> **Belge alıntısı**
□ □ □ □ □

“İçinde şiirlerimin olduğu siyah bir defterim var,” diye yazmıştı Roger Waters, Pink Floyd’un 1979 tarihli The Wall albümünün “Nobody’s Home” şarkısında. Sözler şöyle devam ediyordu: “İçinde diş fırçamla tarağımın olduğu bir çantam var/ İyi köpek olduğumda, bazen bir kemik yuvarlarlar önüme// Esnek ayakkabı bağlarım var/ Ellerim şişik/ TV’de seçebileceğim on üç kanal saçmalık var// Elektriğim var/ Biraz kahinliğim var/ Ve müthiş bir gözlem yeteneğim...”
Çocukken, dinlediklerimi paylaşabildiğim bir arkadaş çevrem vardı ne iyi ki. Bütün gün müzik dinlediğimiz ve bıkıp usanmadan müzik üzerine konuştuğumuz olurdu. Aramızda kız olmadığı için, Pink Floyd’ta Richard Wright mı yoksa David Gilmour mı daha yakışıklı emin olamazdık ama kendi aramızda Roger Watersçı ve David Gilmourcı olarak ikiye ayrılmıştık. Ben Waters’ın tarafındaydım. Müziğin güzelliği bir yana, Waters’ın bunalımlarıyla, yüz binlerce genç gibi ben de özdeşleşir ve “trip”lere girerdim. Üstüne bir de filmini seyredince ipler tamamen koptu ve Pink Floyd hayatımın bir parçası oldu. Sonra bir ara David Gilmourcı olur gibi oldum, ve en sonunda dengeyi buldum. Triplerin üzerinden onlarca yıl geçtikten sonra Waters’ı İstanbul’da sahnede (iki defa) izleyebilmek büyük mutluluktu elbette. Sarhoş edici bir mutluluk...
The Wall’ın filmini işaret ederek, ödünç vererek, seyrettirerek kaç kişinin hayatını “olumlu” yönde etkilemişimdir bilmiyorum ama kabahat bende değil. Çünkü “Dıvar,” gerçekten de herkesin hayatında mutlaka var olan bir şeyin, kayıp duygusunun ve bıraktığı etkilerin altını çizerek insanlara ulaşıyor ve üzerinden 34 yıl geçtikten sonra da ulaşmaya devam ediyor, edecek.
Kaynaklar beni yanıltmıyorsa, The Wall, en çok satan albümler listesinde beşinci sırada yer alıyor. Net rakam belli değil ama 36-48 milyon arasında bir satışa ulaşmış görünüyor. Çıktığı günden bugüne The Wall hiç ama hiç gündemden düşmedi. Ve şimdi, Waters’ın 2010’dan 2013’e kadar süren 219 konserlik The Wall turnesinin belgeseli, ya da bir başka deyişle konser filmi gündemde. Ancak sahne arkası kayıtları, röportajlar, arşivden özel parçalar da filmin içeriğini zenginleştirerek sadece “konser filmi” olmanın ötesine geçiyor.

□ □ □ □ □

> **Veri kümesi içeriği**

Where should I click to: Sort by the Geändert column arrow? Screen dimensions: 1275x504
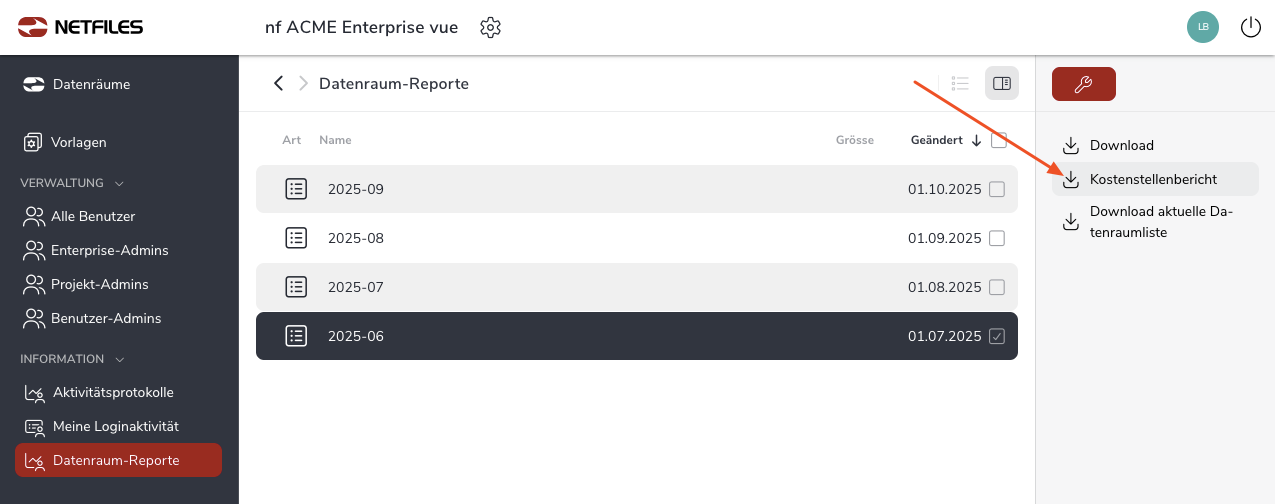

□ □ □ □ □

> **Görevleriniz**
A. The Wall üzerine yazıyı iki cümleyle özetleyin.
B. Pink Floyd'un The Wall albümü üzerine yazının devamını, son cümlenin ardından başlayarak yazın.

> **Beklenen yanıtlar**
A. Yazar, çocukken arkadaşlarıyla Pink Floyd dinlerken Roger Waters ve David Gilmour taraftarı olarak ikiye ayrıldıklarını, kendisinin Waters'ın tarafında olduğunu ve onlarca yıl sonra Waters'ı İstanbul'da iki kez sahnede izlemenin büyük bir mutluluk olduğunu anlatıyor. The Wall'ın kayıp duygusunun altını çizerek insanlara ulaşmayı sürdürdüğünü, en çok satan albümler listesinde beşinci sırada yer aldığını ve Waters'ın 2010'dan 2013'e kadar süren 219 konserlik turnesinin filminin sahne arkası kayıtları ve röportajlarla bir konser filminin ötesine geçtiğini belirtiyor.

B.
Kayıpların öyküsü
The Wall albümü, Roger Waters’ın 31 yaşında savaşta ölen babasının ardından yaşadıklarının ve hissettiklerinin dışavurumu olarak özetlenebilir. Hüzün, içe kapanış, izolasyon, yalnızlık, bunalım, arayış, hayal kırıklığı ve öfke gibi duyguların karmaşasından oluşuyor. The Wall’un gündemdeki belgesele konu olan turnesi ise, teknoloji ve sahne performansı aracılığıyla bu kayıp duygusunu adeta güncelleyip bugüne taşıyarak, insanlara ulaşmıştı. Unutmak ne mümkün, İstanbul konserinde, sahnedeki dev projeksiyonda Ali İsmail Korkmaz, Abdullah Cömert, Ethem Sarısülük, Mehmet Ayvalıtaş, komiser Mustafa Sarı’nın resimlerini de görebilmiştik.
Roger Waters The Wall filmi, müzikal boyutunun yanında, kişisel bölümler de içeriyor. Babasının savaşta İtalya’daki Anzio sahilinde (18 Şubat 1944’te, kendisi henüz beş aylıkken) öldüğünü bilse de, bedeni bulunmadığından (ve belki de kendini hazır hissetmediğinden) daha önce hiç oraya gitmemiş olan Waters’ın ilk defa Anzio’ya gidiş yolculuğu da filmde var.
Yakın bir gelecekte ise Roger Waters’tan yepyeni şeyler duyabiliriz. Bir “radyo oyunu”ndan söz ediliyor örneğin. Bir yandan da anılarını yazmaya başladığını ve bir buçuk yaşındayken Cambridge’e taşınmalarını anlatan bir bölümü bitirdiğini söylüyor ama oradan derli toplu bir şeyler çıkar mı bilinmez. Göreceğiz...
The Wall’den dört yıl sonra Pink Floyd, The Final Cut albümünü çıkarmıştı. Waters’ın babasına ithaf ettiği bu savaş karşıtı albümün son dizeleriyle bu yazıyı bitirebilirim ben de: “En sonunda anlıyorum/ Azınlığın duygularını/ Küller ve elmaslar/ Düşman ve dost/ Nihayetinde eşitiz hepimiz.”